Os perigos da indústria farmacêutica

Enviada em 05/10/2021

Em 2009, o cantor Michael Jackson morreu de uma parada cardíarca causada por uma overdose acidental de remédios que induzem o sono. Tal fato inesperado chocou o mundo inteiro e culminou no aumento da discussão acerca do assunto, trazendo à tona os perigos envolvendo os medicamentos. Desse modo, é fundamental que a sociedade tome ciência das periculosidades dessas drogas no organismo quando ingeridas indevidamente, seja na falta de recomendação médica ou a utilização de doses inadequadas.

Em primeiro plano, é relativamente comum a automedicação, ação que aumenta os riscos do acometimento de efeitos colaterais danosos aos indivíduos. Nesse sentido, a venda sob a apresentação e detenção de receita de remédios foi uma tática criada no Brasil para controlar o acesso a tais drogas, dificultando a compra e utilização avaliação médica. No entanto, ainda existe uma tradição entre os brasileiros de burlar essa regra a partir da conduta inadequada de farmacêuticos, que não respeitam a lei, e de pessoas comuns que repassam esses remédios entre si.

Além disso, outro fator de risco preocupante no que se refere a indústria farmacêutica é o surgimento de vícios incontroláveis por alguns fármacos. Nesse âmbito, há uma grande epidemia em algumas cidades dos Estados Unidos do consumo de fentanil, droga sedativa que pode causar dependência química, causando mihares de morte por overdose anualmente. Logo, ainda que tenham o objetivo de curar ou amenizar a dor, muitos medicamentos podem gerar muitos danos, por isso há a necessidade de haver cautela na utilização de tais substâncias.

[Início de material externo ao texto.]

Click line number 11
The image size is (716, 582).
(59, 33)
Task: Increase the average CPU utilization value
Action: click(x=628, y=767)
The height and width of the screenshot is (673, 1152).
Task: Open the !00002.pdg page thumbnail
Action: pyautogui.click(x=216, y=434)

Portanto, ações para diminuir o consumo indevido de fármacos devem ser realizadas. Para tanto, cabe ao Ministério da Saúde realizar uma campanha publicitária que aborde os riscos da automedicação por meio da divulgação de depoimentos reais de pessoas que tenham sofrido os efeitos dessa prática, com o intuito de alertar a população da necessidade de interromper esse hábito. Por fim, o Conselho Federal de Medicina deve orientar os profissionais acerca das recomendação de drogas menos danosas em detrimento das que causam dependência aos pacientes.